Дергаясь с еле различимой быстротой в веревках, которые его связывали, Прентисс знал, что в рассуждениях стоящего рядом человека не было никакого изъяна, и что каждый человек на земле теперь живет на заимствованном времени.

Он не мог придумать никакого способа, как остановить его; оставалась только одна угроза бомбой.

Он сказал кратко:

— Если вы не подчинитесь мирному аресту в течение нескольких секунд, на этот участок будет сброшена атомная бомба.

Пот снова заливал его глаза, и он быстро мигал.

Темные черты Люса исказили конвульсии, безвольно повисли, и затем объединились в жесткую усмешку. — Она опоздала, — сказал он с мрачным юмором. — Ее предки в течение многих столетий пытались помешать мне. Но мы были успешными — всегда. Сегодня я — в очередной раз, и за все время добился успеха.

Одна рука Прентисса была свободной.

Он мог бы мгновенно добраться до горла Люса. С тихой яростью он пытался освободиться от петли, связывающей его запястье.
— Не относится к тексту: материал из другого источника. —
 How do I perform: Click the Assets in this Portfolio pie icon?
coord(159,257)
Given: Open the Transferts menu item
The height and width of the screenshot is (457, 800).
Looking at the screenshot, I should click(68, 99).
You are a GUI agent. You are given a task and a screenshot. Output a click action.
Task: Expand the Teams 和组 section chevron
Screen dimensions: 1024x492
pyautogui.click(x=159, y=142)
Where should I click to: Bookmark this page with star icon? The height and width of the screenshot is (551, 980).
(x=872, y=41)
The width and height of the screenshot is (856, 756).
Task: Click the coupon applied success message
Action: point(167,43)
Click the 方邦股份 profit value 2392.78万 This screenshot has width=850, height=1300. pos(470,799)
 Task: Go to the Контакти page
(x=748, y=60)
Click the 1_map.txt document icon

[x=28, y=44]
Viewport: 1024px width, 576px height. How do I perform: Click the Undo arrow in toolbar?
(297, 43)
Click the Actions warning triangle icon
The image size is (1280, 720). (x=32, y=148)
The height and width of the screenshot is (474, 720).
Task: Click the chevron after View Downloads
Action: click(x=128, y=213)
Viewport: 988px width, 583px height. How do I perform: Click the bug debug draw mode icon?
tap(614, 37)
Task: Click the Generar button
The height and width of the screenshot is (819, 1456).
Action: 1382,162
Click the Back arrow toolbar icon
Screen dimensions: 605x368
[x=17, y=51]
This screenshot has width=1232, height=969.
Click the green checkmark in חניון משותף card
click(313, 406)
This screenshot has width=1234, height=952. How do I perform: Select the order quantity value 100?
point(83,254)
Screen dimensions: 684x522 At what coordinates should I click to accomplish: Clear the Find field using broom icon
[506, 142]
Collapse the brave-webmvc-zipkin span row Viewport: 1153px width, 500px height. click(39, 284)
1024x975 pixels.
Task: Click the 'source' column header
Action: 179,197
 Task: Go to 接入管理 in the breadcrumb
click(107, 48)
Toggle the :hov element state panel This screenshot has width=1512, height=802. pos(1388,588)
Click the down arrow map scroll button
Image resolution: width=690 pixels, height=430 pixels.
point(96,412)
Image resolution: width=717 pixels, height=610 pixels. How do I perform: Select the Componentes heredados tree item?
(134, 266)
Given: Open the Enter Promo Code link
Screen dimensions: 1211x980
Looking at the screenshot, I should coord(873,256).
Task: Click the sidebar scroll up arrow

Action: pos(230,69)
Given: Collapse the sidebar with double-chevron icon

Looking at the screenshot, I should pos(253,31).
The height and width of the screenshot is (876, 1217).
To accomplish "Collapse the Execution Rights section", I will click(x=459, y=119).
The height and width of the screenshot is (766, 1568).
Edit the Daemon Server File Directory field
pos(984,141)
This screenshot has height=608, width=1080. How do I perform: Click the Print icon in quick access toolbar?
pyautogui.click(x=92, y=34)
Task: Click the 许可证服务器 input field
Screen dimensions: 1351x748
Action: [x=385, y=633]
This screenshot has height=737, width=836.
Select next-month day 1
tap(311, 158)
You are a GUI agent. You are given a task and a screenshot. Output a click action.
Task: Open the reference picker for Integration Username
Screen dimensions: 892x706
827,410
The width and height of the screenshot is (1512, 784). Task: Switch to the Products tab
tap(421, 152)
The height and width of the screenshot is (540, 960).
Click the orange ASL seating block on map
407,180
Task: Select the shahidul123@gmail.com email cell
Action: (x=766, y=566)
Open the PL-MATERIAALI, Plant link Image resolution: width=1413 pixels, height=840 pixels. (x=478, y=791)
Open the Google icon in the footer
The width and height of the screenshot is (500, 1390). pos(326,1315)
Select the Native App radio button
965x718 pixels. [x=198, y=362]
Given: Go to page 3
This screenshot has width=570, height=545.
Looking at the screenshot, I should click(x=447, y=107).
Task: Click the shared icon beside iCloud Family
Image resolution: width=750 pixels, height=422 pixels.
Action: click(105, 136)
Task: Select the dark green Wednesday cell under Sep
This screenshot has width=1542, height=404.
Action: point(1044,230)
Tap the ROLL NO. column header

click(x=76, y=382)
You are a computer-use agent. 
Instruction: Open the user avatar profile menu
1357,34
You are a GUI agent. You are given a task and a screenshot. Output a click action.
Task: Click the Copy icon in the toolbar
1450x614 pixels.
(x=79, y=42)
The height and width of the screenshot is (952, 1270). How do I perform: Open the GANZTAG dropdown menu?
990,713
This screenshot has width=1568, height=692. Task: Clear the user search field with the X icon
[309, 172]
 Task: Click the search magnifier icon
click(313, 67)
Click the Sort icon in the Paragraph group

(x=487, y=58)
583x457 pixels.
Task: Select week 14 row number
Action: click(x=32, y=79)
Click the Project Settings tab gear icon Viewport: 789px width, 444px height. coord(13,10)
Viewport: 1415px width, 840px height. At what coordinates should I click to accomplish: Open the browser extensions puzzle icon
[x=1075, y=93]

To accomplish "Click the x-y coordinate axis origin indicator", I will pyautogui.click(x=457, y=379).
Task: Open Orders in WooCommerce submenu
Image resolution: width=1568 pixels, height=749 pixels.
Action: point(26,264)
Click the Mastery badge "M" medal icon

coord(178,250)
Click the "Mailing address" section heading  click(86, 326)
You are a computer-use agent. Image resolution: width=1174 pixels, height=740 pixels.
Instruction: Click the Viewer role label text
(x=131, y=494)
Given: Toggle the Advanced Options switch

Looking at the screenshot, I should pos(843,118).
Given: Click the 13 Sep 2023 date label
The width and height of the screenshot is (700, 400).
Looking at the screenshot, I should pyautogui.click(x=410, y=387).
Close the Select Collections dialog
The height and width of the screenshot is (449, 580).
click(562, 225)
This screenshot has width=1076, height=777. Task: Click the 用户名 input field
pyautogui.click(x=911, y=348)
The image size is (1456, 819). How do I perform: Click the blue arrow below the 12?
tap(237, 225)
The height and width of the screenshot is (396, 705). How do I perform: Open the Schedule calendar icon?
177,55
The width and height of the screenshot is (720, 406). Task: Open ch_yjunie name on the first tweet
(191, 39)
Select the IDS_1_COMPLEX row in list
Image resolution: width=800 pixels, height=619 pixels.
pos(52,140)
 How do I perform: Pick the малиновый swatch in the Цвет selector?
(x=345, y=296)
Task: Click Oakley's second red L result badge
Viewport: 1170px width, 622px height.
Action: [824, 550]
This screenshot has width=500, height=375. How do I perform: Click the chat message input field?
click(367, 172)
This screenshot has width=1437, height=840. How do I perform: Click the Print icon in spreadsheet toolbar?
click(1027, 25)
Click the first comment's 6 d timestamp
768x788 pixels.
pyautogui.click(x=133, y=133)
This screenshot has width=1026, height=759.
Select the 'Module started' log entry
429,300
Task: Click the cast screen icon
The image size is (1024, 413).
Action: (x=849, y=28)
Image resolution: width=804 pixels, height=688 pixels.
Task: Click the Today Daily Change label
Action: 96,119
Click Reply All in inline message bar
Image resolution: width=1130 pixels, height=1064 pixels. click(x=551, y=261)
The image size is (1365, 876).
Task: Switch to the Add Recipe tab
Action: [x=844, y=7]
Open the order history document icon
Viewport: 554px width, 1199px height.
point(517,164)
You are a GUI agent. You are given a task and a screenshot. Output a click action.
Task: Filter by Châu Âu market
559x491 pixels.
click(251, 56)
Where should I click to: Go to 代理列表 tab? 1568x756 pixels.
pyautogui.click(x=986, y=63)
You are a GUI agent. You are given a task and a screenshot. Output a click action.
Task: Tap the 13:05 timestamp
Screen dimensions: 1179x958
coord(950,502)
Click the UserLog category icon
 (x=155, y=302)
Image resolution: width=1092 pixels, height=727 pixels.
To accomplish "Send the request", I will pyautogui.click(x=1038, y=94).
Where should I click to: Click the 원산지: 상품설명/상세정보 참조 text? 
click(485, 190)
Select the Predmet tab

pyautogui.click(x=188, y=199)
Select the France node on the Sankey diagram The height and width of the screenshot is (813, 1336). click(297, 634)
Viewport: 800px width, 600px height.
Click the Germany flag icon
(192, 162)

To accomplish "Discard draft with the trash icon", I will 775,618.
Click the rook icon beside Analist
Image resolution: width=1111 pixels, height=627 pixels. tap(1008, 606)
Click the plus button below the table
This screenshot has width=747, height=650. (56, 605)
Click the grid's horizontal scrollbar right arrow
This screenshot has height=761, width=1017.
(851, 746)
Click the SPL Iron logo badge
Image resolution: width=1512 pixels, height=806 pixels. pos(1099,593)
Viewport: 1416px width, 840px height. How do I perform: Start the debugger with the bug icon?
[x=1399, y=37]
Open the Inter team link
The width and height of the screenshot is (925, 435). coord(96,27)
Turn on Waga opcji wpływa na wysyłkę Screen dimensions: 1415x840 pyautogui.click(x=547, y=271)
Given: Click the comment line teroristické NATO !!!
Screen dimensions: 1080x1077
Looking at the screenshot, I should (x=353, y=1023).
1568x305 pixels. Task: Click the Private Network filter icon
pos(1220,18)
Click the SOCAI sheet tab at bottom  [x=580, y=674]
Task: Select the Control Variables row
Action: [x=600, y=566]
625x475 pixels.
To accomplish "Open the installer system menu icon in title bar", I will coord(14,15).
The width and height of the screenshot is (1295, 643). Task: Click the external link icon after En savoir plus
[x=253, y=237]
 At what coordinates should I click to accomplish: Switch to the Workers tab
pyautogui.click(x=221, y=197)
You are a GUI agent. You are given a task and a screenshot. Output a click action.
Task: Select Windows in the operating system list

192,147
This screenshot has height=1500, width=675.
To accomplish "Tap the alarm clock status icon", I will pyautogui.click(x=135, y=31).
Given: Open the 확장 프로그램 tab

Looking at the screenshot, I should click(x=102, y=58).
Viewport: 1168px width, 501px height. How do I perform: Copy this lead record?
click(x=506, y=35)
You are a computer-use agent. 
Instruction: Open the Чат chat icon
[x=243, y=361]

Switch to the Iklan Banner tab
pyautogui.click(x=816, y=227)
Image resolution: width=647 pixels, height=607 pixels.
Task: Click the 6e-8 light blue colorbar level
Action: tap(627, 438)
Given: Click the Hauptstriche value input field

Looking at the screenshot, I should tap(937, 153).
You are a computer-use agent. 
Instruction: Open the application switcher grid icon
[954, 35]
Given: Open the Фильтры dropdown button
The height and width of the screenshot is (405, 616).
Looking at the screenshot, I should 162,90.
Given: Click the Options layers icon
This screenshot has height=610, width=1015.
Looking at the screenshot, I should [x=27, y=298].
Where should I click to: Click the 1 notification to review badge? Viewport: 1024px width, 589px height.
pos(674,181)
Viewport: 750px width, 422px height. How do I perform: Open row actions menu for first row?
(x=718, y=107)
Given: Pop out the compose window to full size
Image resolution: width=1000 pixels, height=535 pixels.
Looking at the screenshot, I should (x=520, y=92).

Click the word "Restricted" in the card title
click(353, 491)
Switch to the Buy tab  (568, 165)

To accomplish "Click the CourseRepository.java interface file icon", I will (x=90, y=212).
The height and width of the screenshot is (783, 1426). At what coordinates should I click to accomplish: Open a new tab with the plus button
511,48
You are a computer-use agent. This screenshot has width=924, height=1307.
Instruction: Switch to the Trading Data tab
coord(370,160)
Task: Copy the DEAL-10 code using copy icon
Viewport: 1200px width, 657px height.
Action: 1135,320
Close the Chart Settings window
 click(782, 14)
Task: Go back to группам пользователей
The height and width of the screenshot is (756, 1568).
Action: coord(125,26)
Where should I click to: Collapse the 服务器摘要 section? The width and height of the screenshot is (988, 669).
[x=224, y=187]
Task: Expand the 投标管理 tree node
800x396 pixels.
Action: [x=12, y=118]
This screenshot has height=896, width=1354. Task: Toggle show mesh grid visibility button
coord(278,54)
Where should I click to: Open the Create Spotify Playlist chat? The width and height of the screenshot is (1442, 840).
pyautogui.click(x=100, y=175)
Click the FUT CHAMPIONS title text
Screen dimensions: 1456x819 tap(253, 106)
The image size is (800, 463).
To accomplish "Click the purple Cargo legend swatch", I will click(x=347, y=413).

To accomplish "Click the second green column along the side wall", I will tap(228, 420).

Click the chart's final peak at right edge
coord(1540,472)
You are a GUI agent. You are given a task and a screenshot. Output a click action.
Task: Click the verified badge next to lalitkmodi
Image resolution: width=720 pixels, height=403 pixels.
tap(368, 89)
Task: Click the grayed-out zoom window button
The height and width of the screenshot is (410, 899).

В ухе снова послышался голос E:

— Я должна была сделать это! Тон голоса был странно грустный, самообвиняющий, полный раскаяния.

Должна была сделать — что?

И его ошеломленный ум пытался переварить факт, что E только что уничтожила его.

Она продолжала. — Бомба была сброшена десять секунд назад. Она почти умоляла, и ее слова сливались вместе. — Вы были беспомощны, вы не смогли уничтожить его. У меня возникло внезапное предчувствие того, каким будет мир потом — даже для тех, кто пройдет. Простите меня.

Почти машинально он возобновил попытку избавиться от веревки.

Люс осмотрелся по сторонам. — Что это?

— Что? — переспросил Прентисс тупо. — Я ничего не слышу.

— Конечно, вы не слышите! Так слушайте!

Запястье, наконец-то, освободилось.

И сразу же произошло несколько событий.

Тот далекий визг в небесах превратился в нарастающий вой разрушения.

Как один человек, Прентисс и Люс прыгнули к выключателям активации смертоносного прибора. На бесконечно малую долю времени Люс оказался там первым — прежде, чем стены дома полностью распались.

Наступила краткая, беззвучная пауза чрезвычайной темноты.

И затем Прентиссу показалось, что колоссальная каменная стена врезалась в его мозг, и удерживала его немым и неподвижным.

Но он не был мертв.

Поскольку этой бронированной, ошеломляющей стеной была не бомба, а само Время.

В краткой вспышке проницательности он понял, что для разумных, думающих существ, Время внезапно стало баррикадой, а не бесконечной дорогой.

Взорвавшаяся бомба разрушила стены дома, которые каким-то образом зависли, быстро замороженные в неизменной, вечной статике.

Люс отделил это мимолетное невидимое измерение от существ и вещей, которые двигались вдоль него. Нет существования без изменения вдоль временного континуума, а теперь континуум разбит вдребезги.